Exercise:
Could you print the material verbatim, starting at the line that contains "Where should I click to: Toggle" and ending at the line that contains "click(821, 483)", both lines included, with the pictures left out?

Materials provided:
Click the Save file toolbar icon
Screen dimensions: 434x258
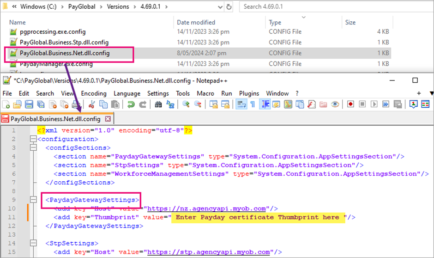pos(29,104)
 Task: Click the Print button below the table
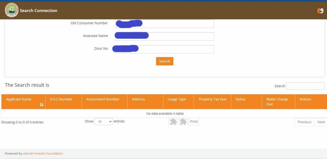[x=194, y=122]
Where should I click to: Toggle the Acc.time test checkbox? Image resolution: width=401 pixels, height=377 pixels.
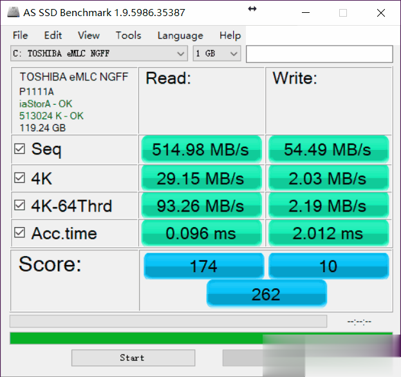[20, 233]
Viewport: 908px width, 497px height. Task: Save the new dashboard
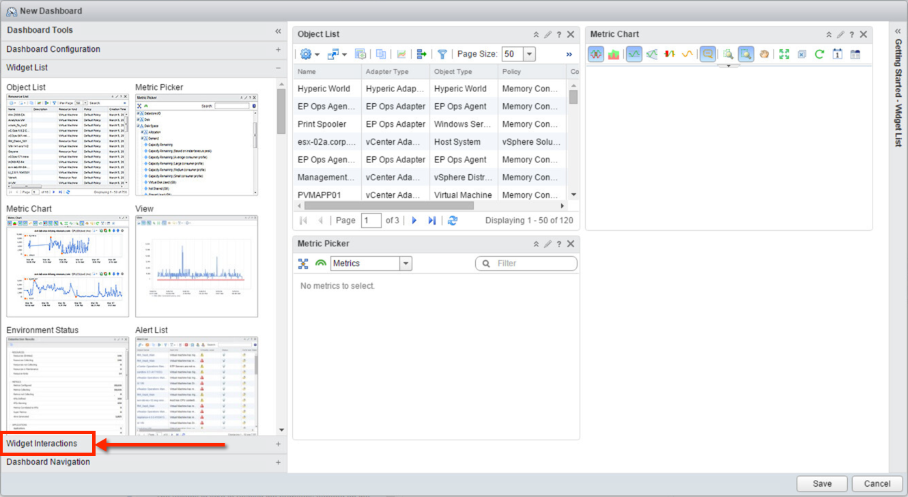click(821, 483)
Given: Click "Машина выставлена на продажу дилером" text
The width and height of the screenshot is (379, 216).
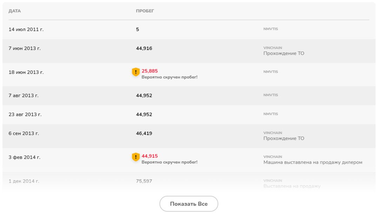Looking at the screenshot, I should 313,162.
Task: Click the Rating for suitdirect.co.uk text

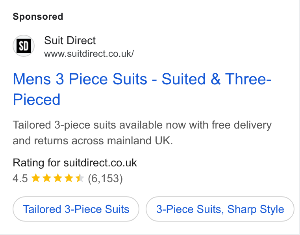Action: pyautogui.click(x=75, y=163)
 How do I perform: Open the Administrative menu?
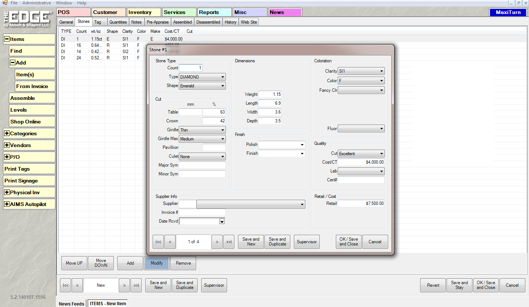[36, 3]
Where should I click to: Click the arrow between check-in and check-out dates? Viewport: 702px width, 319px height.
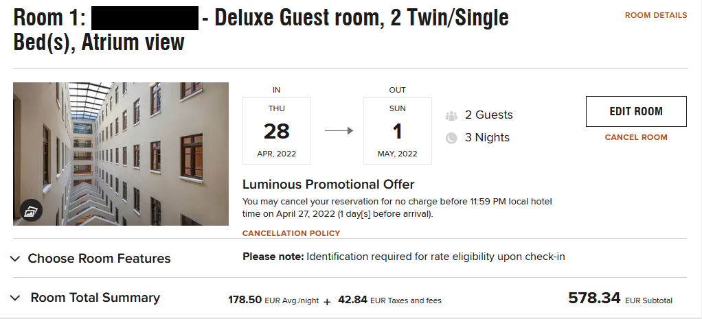pyautogui.click(x=338, y=131)
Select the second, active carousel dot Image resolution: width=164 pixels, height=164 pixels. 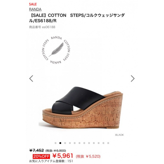[60, 143]
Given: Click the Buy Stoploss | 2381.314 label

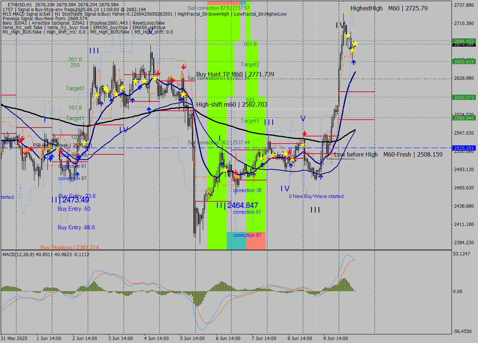Looking at the screenshot, I should tap(70, 247).

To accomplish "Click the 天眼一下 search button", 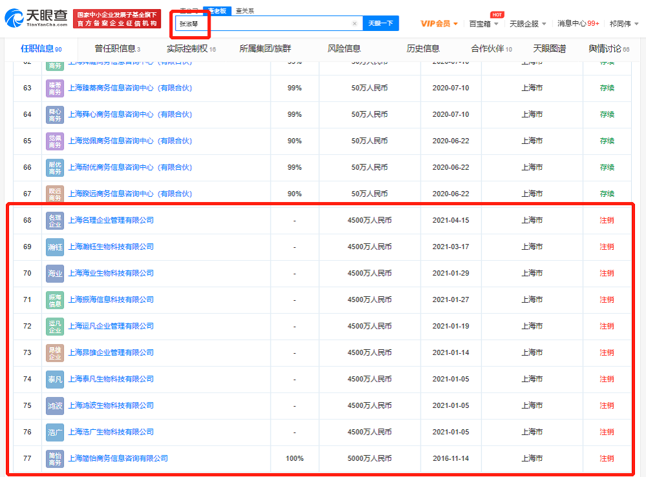I will tap(381, 23).
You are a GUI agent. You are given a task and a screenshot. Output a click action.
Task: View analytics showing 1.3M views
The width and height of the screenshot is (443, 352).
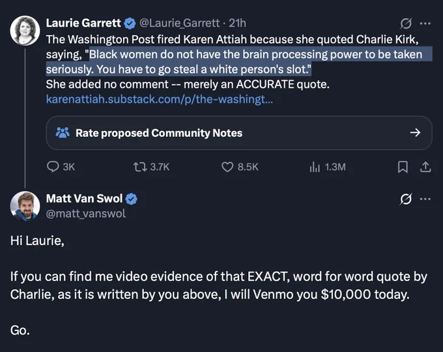click(x=327, y=167)
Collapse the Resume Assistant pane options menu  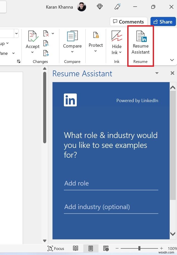click(157, 73)
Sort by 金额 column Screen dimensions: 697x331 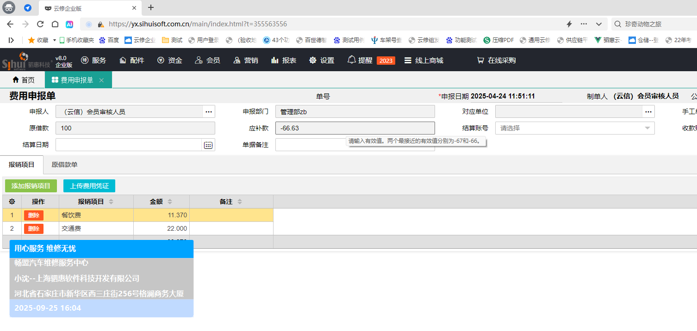tap(169, 202)
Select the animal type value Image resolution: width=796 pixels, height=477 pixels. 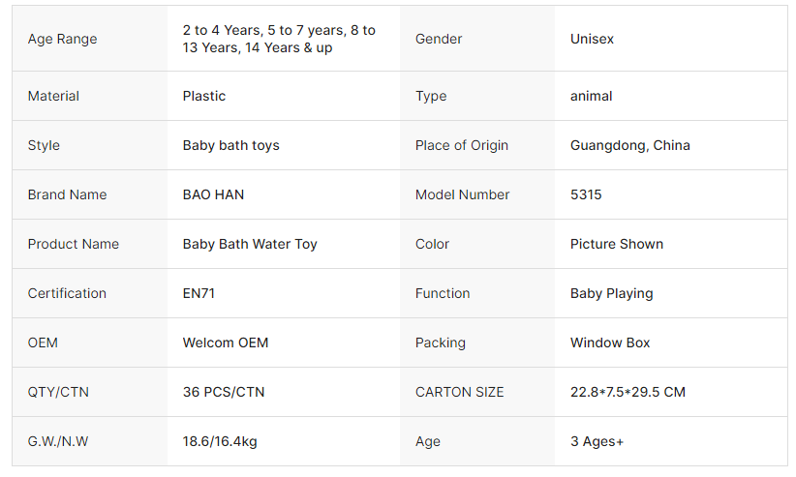591,96
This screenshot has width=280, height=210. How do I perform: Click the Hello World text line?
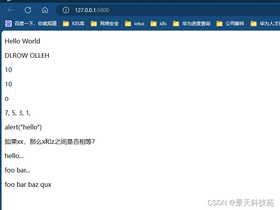(22, 41)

Finished answer:
Where should I click to: Toggle the Acc.time test checkbox? Image resolution: width=401 pixels, height=377 pixels.
[20, 233]
Viewport: 908px width, 497px height. Task: Save the new dashboard
click(821, 483)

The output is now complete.